Element and text position data:
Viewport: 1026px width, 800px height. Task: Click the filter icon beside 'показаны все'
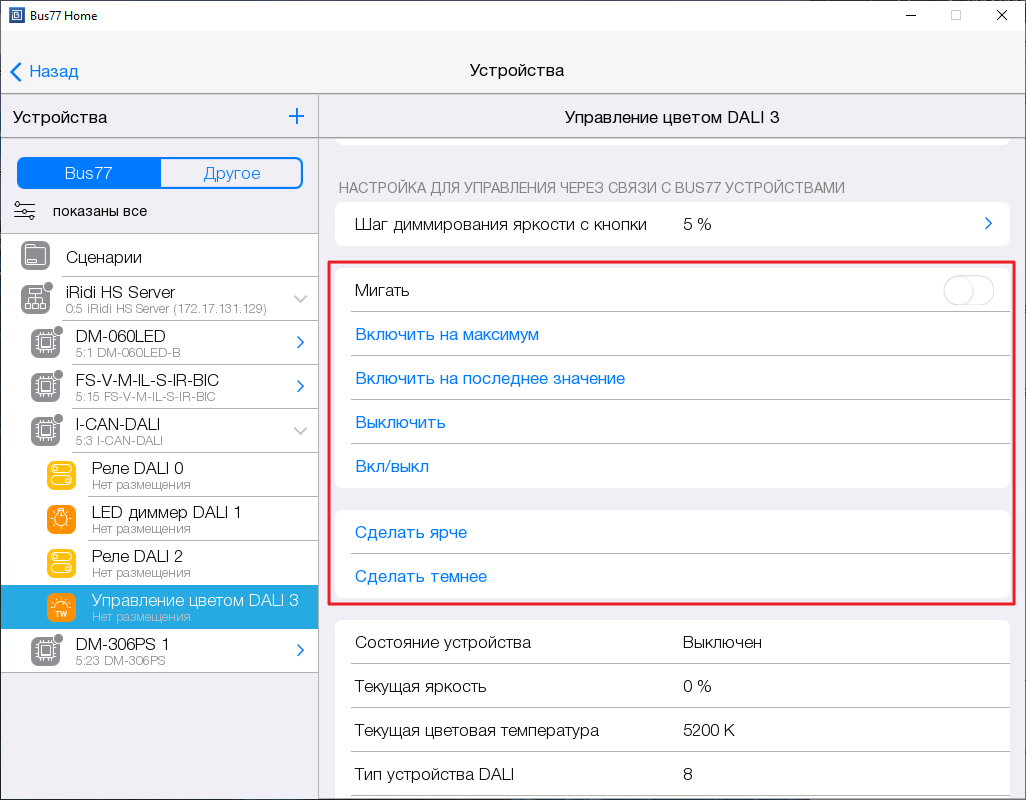(x=25, y=211)

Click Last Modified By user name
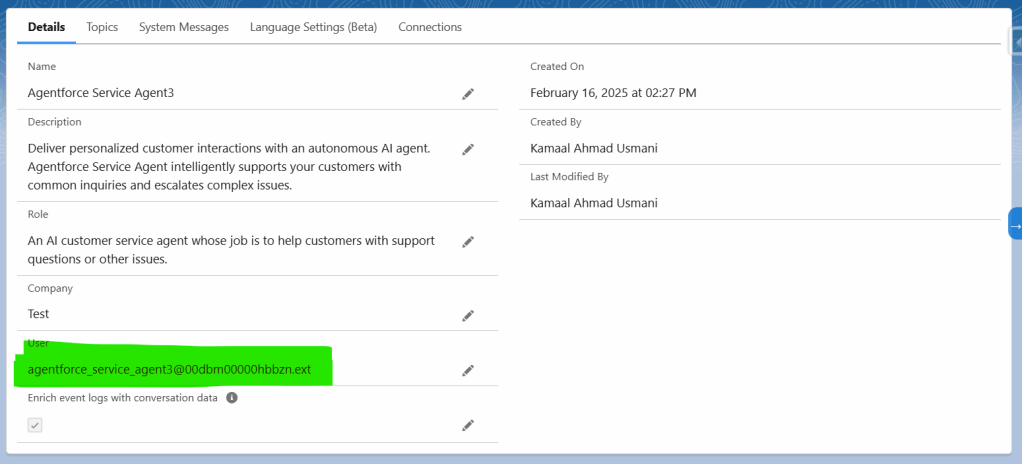pos(594,204)
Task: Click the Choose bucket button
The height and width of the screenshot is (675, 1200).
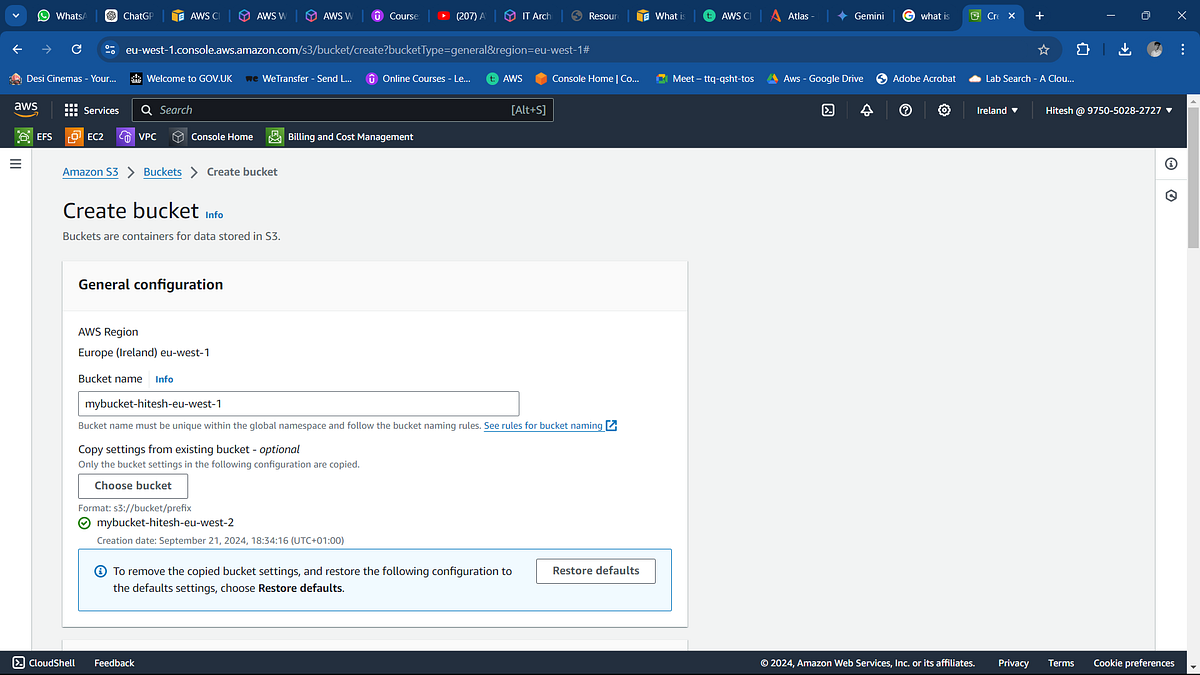Action: 132,486

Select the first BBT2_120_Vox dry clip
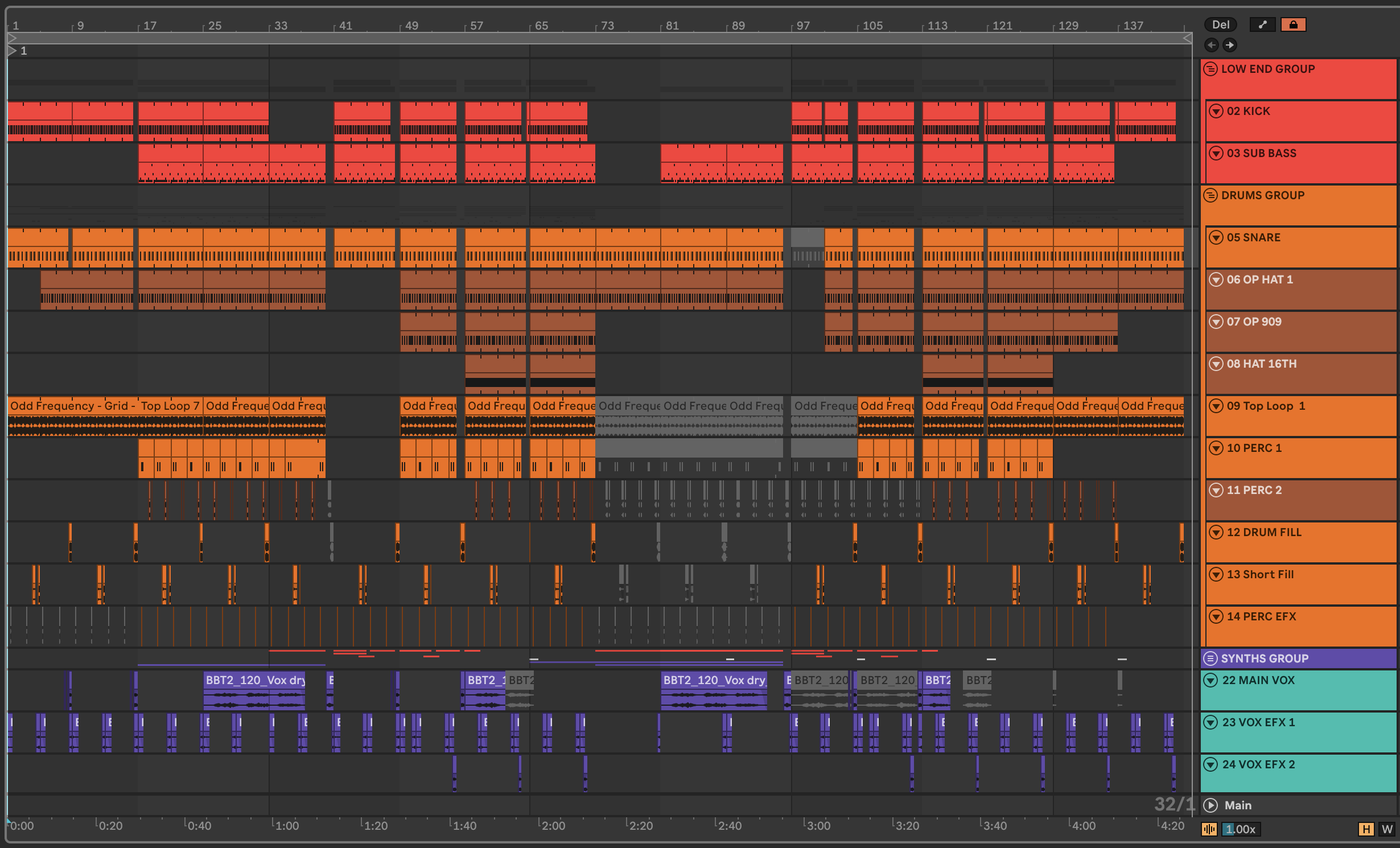254,680
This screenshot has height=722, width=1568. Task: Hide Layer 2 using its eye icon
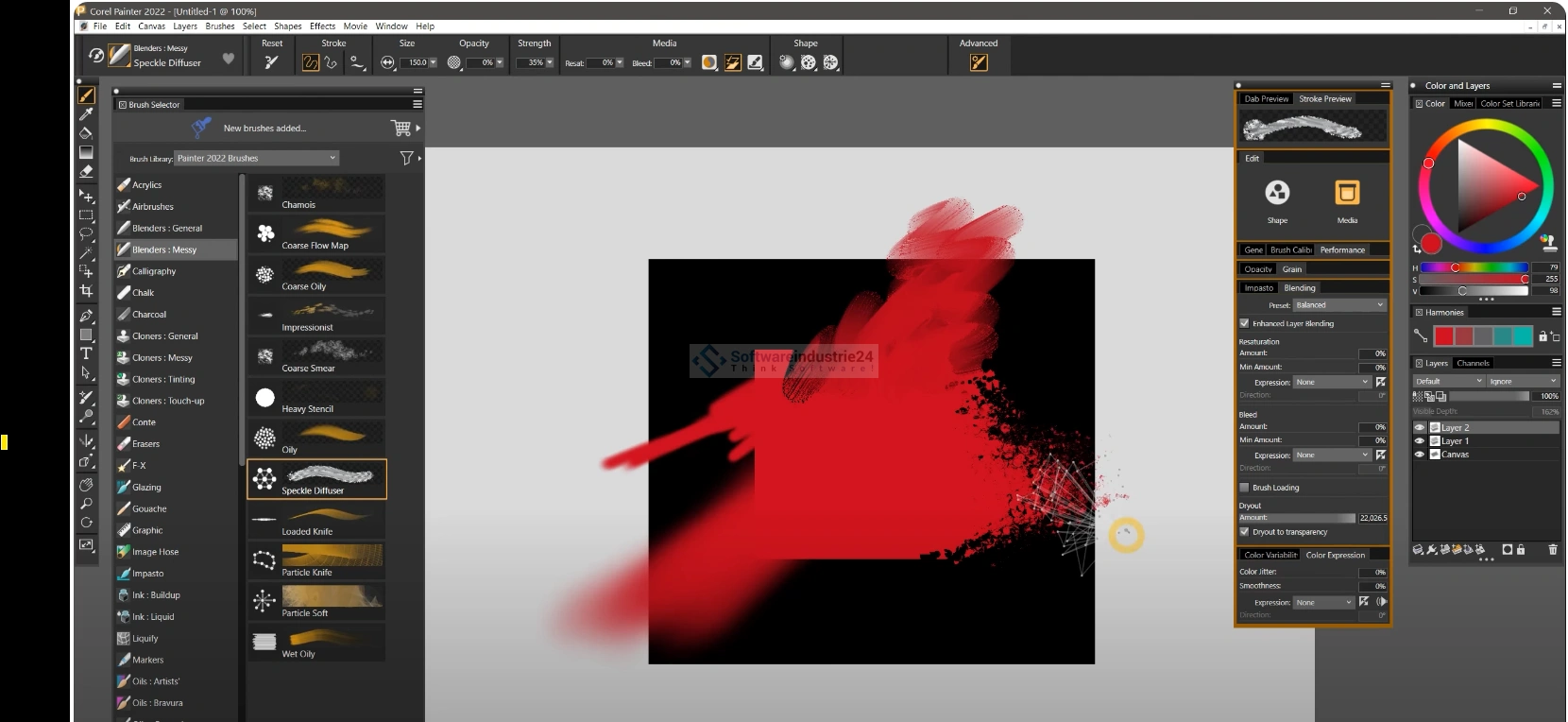coord(1419,428)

▸ **AIM**: Reproduce all of the material above line for line, leaving out the pictures.

▸ **SOLUTION BELOW**:
Viewport: 1026px width, 800px height. Task: Click the filter icon beside 'показаны все'
(x=25, y=211)

Click Last Modified By user name
pos(594,204)
Task: Click the Choose bucket button
The height and width of the screenshot is (675, 1200).
Action: 132,486

Select the first BBT2_120_Vox dry clip
254,680
This screenshot has height=722, width=1568. Task: Hide Layer 2 using its eye icon
coord(1419,428)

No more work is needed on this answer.